Big Swing to Female Trainees in Endocrinology

Marcia Frellick

January 13, 2016

Endocrinology is on track to become the most female-predominant internal medicine subspecialty, say the authors of a new literature review.

Elaine Pelley, MD, from the division of endocrinology, diabetes, and metabolism at the University of Wisconsin School of Medicine and Public Health, in Madison, and colleagues note that about 70% of current endocrinology fellows training in the United States are women, which signals a future swing to a heavily female endocrinology workforce from one that is currently 44% female.

They performed a PubMed search using the terms "female physician" and "physician gender" covering the years 2000–2015, with the goal being to highlight the potential impact of this anticipated gender shift on endocrinology.

Their findings were published in the January issue of the Journal of Clinical Endocrinology & Metabolism,and they conclude that the specialty of endocrinology needs to take "a lead role in advocating for changes that support the success of female physicians."

Number of Male Trainees Dropping Rapidly; Overall Shortfall Projected

Dr Pelley and colleagues say that 46% of medical residents/fellows are currently women, but there are large differences in gender composition between specialties: for example, more than 80% of trainees in obstetrics and gynecology are female, whereas the proportion is less than 10% for vascular and interventional radiology or interventional cardiology.

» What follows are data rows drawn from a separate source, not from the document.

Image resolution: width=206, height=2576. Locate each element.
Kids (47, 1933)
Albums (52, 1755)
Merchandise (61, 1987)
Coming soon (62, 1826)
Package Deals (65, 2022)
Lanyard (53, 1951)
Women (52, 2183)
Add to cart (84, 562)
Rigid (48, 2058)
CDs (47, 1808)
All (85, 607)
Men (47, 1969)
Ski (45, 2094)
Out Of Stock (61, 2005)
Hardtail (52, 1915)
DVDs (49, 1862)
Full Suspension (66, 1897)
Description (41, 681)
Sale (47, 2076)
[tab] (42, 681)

"Even within the subspecialties of internal medicine, wide gender differentials exist. Women are highly represented in endocrinology, rheumatology, and geriatrics fellowships, while they remain a minority of cardiology and pulmonology trainees."

The shift toward female physicians in endocrinology partly reflects decreasing interest from men in the field, they note.

Data from the Electronic Residency Application Service show that the proportion of female endocrinology fellowship applicants has risen over the past 4 years to 75% in 2014. In the same period, the number of male applicants decreased by 43%.

However, the number of female applicants has also declined (by 12% in 4 years), adding to a projected shortage for all endocrinologists at a time when obesity, type 2 diabetes, and thyroid cancer rates are rising and the patient population is aging.

The projected shortfall of endocrinologists is expected to be 2700 by 2025, the paper notes.

"If we're thinking we need to train more endocrinologists, we need to look at the fact that we may not have people in the pipeline willing to do it," Dr Pelley told Medscape Medical News.

Shift to Female Trainees Has Implications

Studies included in the review referenced reasons people choose a particularly specialty.

For men, financial potential is among the biggest consideration, whereas women weigh time for family and nonwork activities and desire for long-term patient relationships higher.

Therefore, the coming gender shift has implications for the future of endocrinology.

Specialties with predominantly female physicians tend to have lower pay overall. That may create a vicious cycle, where all salaries in the specialty rank low among physicians, and men in particular become even less interested because of the lower pay, Dr Pelley noted.

Dr Pelley reasons that men are seeing that the earning potential for endocrinology is comparable to that for general internal medicine and therefore perhaps isn't worth the additional 2 to 3 years of training.

Medscape's 2015 Physician Compensation Report found the average salaries for internal medicine and diabetes/endocrinology were the same: $196,000.

Endocrinology ranked lowest of any subspecialty, with salaries ranking above only family medicine and pediatrics.

Professional satisfaction did not vary significantly by gender but was low to average overall compared with other specialties. Only 45% of endocrinologists reported that they would choose the specialty again, the review found.

Ensure Leadership Roles for Women

Burnout may also become a more prominent issue in endocrinology, Dr Pelley said — studies in the review found burnout is higher for women, and work/life-balance issues will be magnified with the changing gender mix. The Medscape 2016 lifestyle survey bears this out, with more female physicians (55%) reporting burnout than their male peers (46%), slightly up on the 51% and 43% of women and men, respectively, reporting burnout in 2015.

If this translates to women retiring early or reducing practice hours, that could significantly affect the future workforce, adding to the challenges posed by the already projected shortfall, Dr Pelley said.

Reversing the decline will take a combined approach, including a review of salaries, she noted.

And endocrinology will have to examine flexible work schedules and find ways of ensuring that pay doesn't differ because a physician is female. Paths to leadership in medicine, including high-ranking mentors, will also need improvement.

"If women aren't in leadership, endocrinology won't be in leadership. Specialties that are becoming female predominant — and we're not the only one — need to strategize to make sure their future workforce is successful," she concluded.